Petrolio avvia settimana in rialzo. Opec+ verso mini aumento output

(Teleborsa) – Continuano a crescere le quotazioni del petrolio che incorpora l’attesa di un forte aumento della domanda globale, con lo scemare dei contagi da coronavirus e la ripartenza, soprattutto per il settore aereo. Una ripresa che sembra più che controbilanciare l’atteso aumento dell’output Opec.

L’Opec+, la formulazione allargata dei produttori di greggio che comprende membri del cartello e membri esterni, si riunirà domani a Vienna per decidere il da farsi, ma stando alle attese prevalenti dovrebbe decidere per un mini aumento della produzione, come già fatto a maggio.

Alla scorsa riunione, i membri dell’Opec+ avevano annunciato una strategia di aumenti progressivi della produzione, a carattere mensile, definita fino al mese di luglio.

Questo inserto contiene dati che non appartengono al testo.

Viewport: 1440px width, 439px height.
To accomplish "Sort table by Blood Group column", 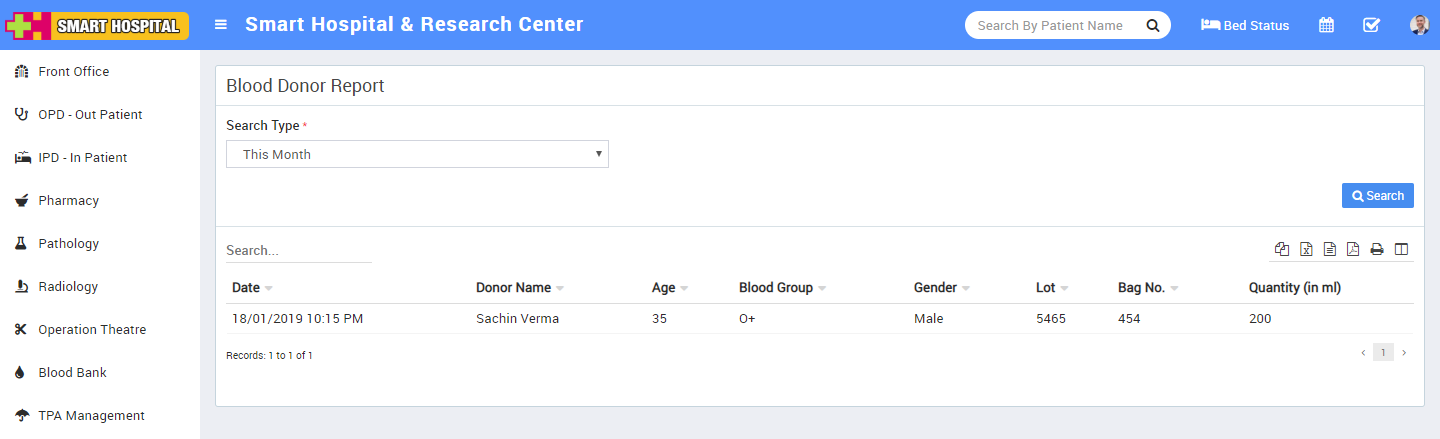I will pyautogui.click(x=775, y=288).
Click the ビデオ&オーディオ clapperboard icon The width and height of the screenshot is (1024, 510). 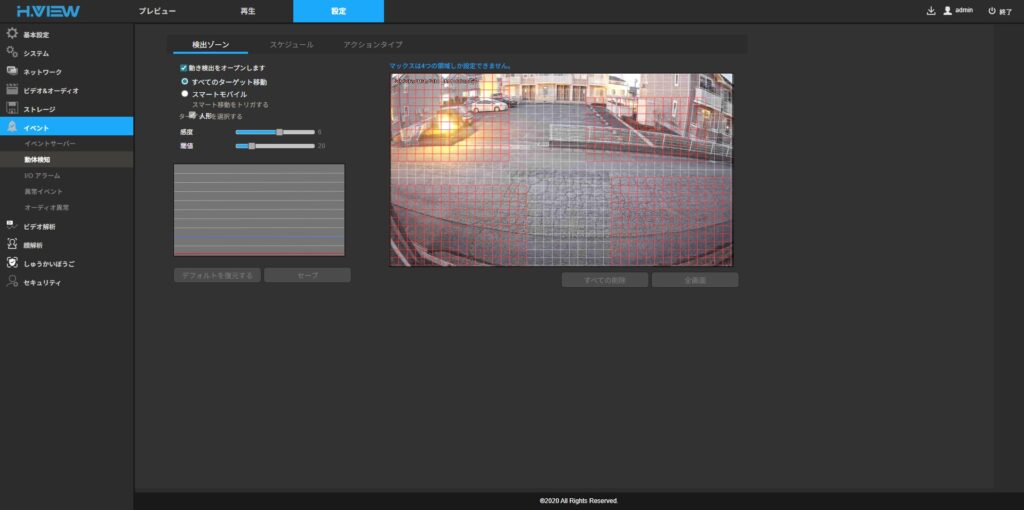(x=12, y=90)
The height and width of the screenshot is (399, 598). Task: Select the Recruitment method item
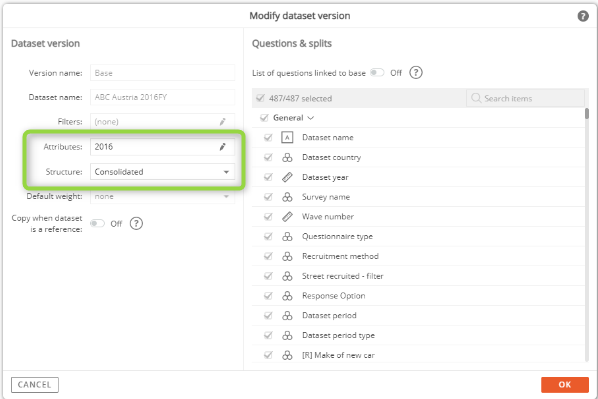click(x=340, y=256)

Ma la riunione potrebbe essere l’occasione per confermarla fino alla fine di agosto. Le aspettative all’interno del cartello non sono unanimi: se da un lato la Russia spinge per un aumento maggiore della produzione, dall’altra, Riad propende per la linea di massima cautela, nell’eventualità che possa verificarsi una nuova ondata di Covid.

C’è poi la questione Iran, che ha ripreso la via del dialogo con le controparti internazionali, USA e AIEA, e sembra più incline a riavviare il discorso per lo stop al nucleare, che consentirebbe di abbattere le sanzioni e ripristinare una produzione normale per il Paese mediorientale.

Proprio in vista delle riaperture e di un calo delle tensioni geopolitiche, Goldman Sachs prevede per quest’anno un aumento della domanda di greggio nell’ordine di 4,6 milioni di barili. Un aumento che non potrà essere compensato dalla produzione esterna all’Opec+, che la banca d’affari ha ridotto di 0,25 milioni, anche per effetto dell’accumulo precedente di scorte. Ne consegue che il cartello dovrà farsi carico di un aumento produttivo più importante nell’ordine di 2,8 milioni da qui a dicembre e, se la ripresa post Covid proseguirà, sarà necessario un ulteriore aumento di 2 milioni l’anno prossimo: metà soddisfatto dall’Opec+, metà in capo ai produttori esterni.

Quanto al prezzo del greggio, gli analisti di Goldman hanno rivisto al rialzo la stima da 75 a 80 dollari al barile, proprio per tener conto di un maggiore sbilanciamento domanda-offerta.

Il Light crude avvia la settimana in rialzo dello 0,6% a 66,74 dollari al barile, mentre il Brent registra un incremento dello 0,58% a 69,12 usd/b.